**TASK OBJECTIVE**
In the data below, the copy begins at the line containing "Given: Select the center alignment icon" and runs through the last line; repeat those lines exactly, minus the pictures.

**PROVIDED MATERIAL**
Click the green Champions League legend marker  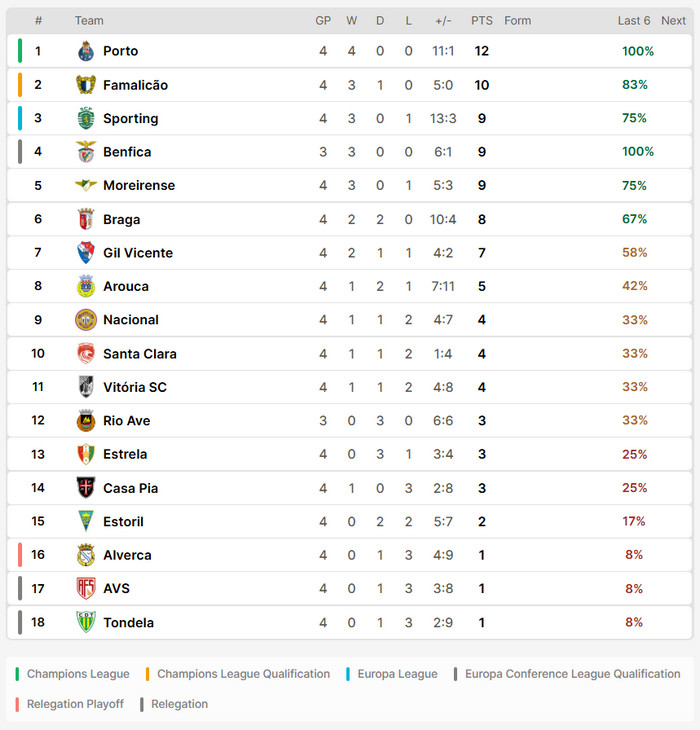[x=17, y=674]
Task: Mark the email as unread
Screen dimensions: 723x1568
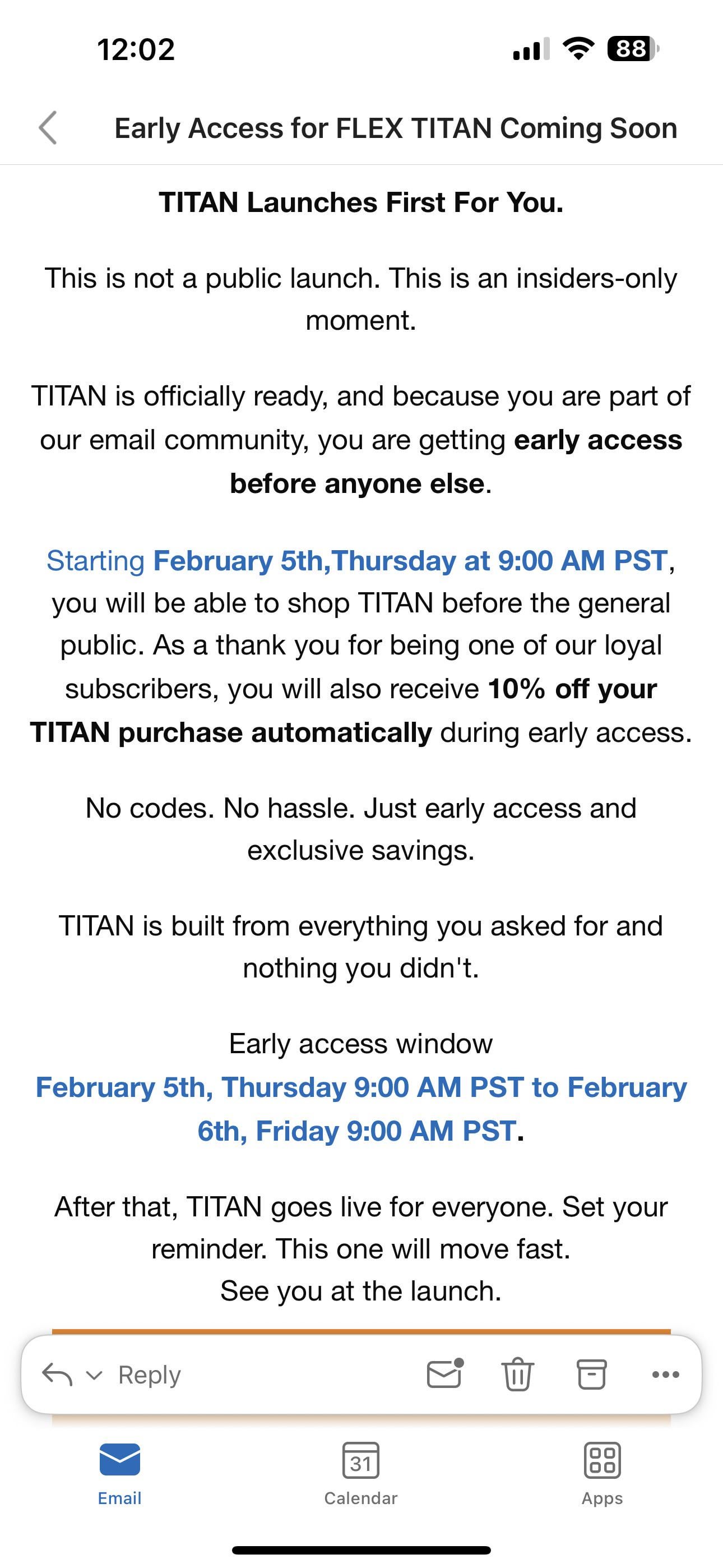Action: click(444, 1374)
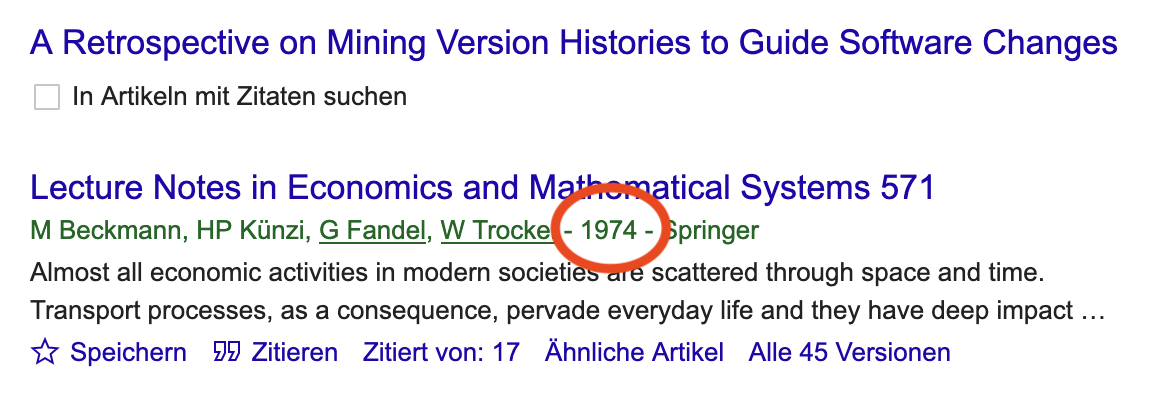Click the author name HP Künzi

(x=253, y=231)
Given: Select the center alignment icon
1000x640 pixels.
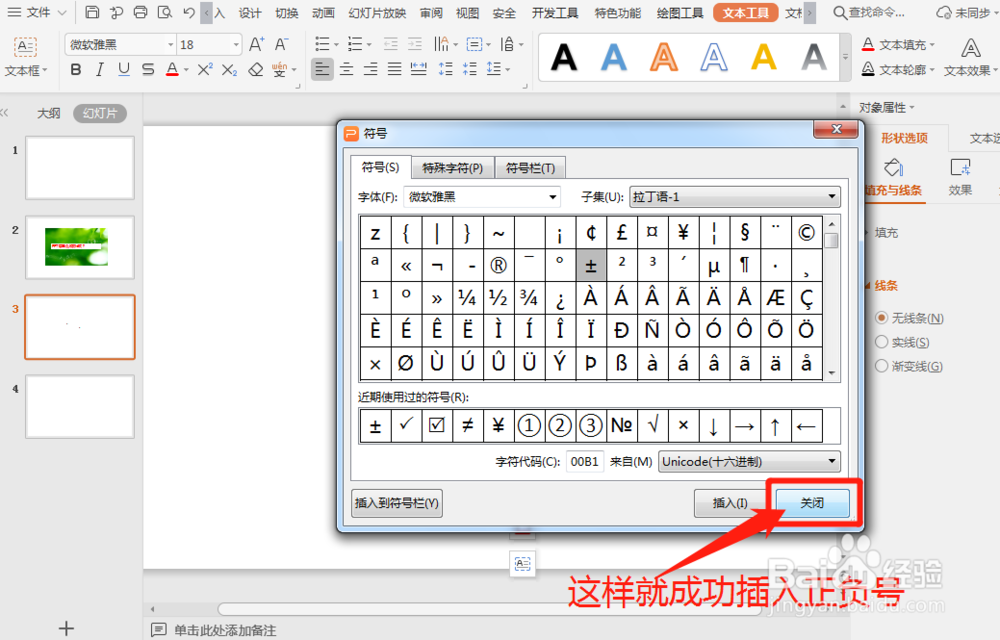Looking at the screenshot, I should tap(346, 68).
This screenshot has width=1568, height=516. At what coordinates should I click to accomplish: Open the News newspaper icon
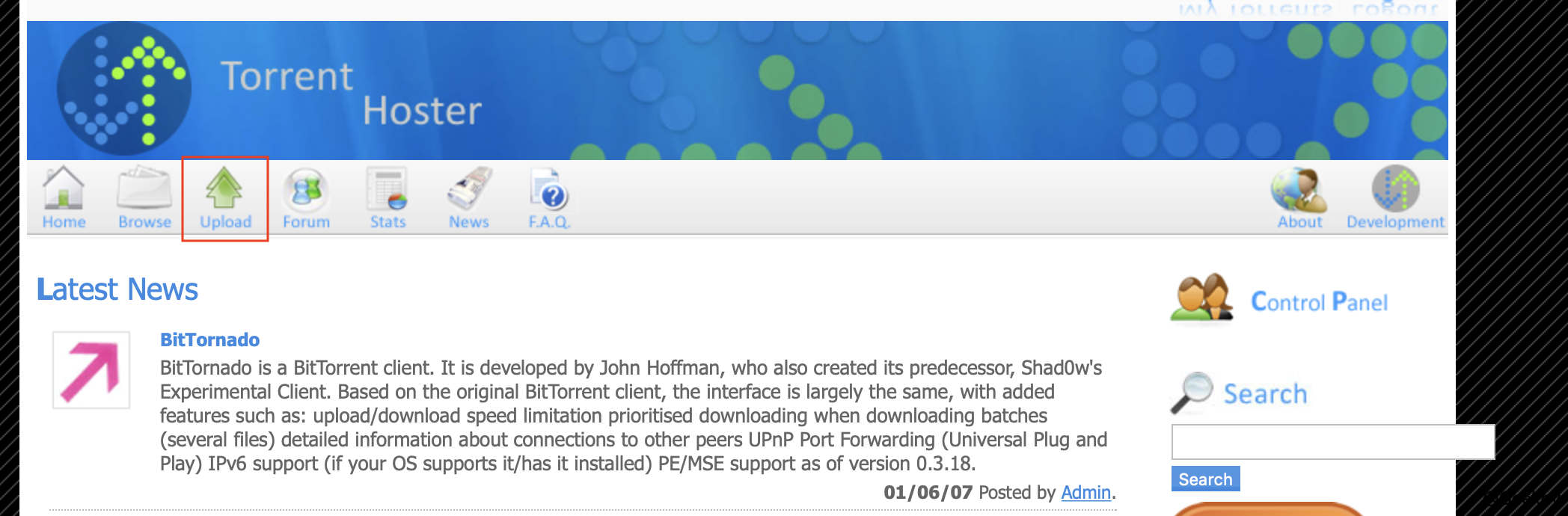[469, 188]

**SOLUTION BELOW**
Given: Select the center alignment icon
1000x640 pixels.
Looking at the screenshot, I should tap(346, 68).
This screenshot has width=1568, height=516. At what coordinates should I click to accomplish: Open the News newspaper icon
[469, 188]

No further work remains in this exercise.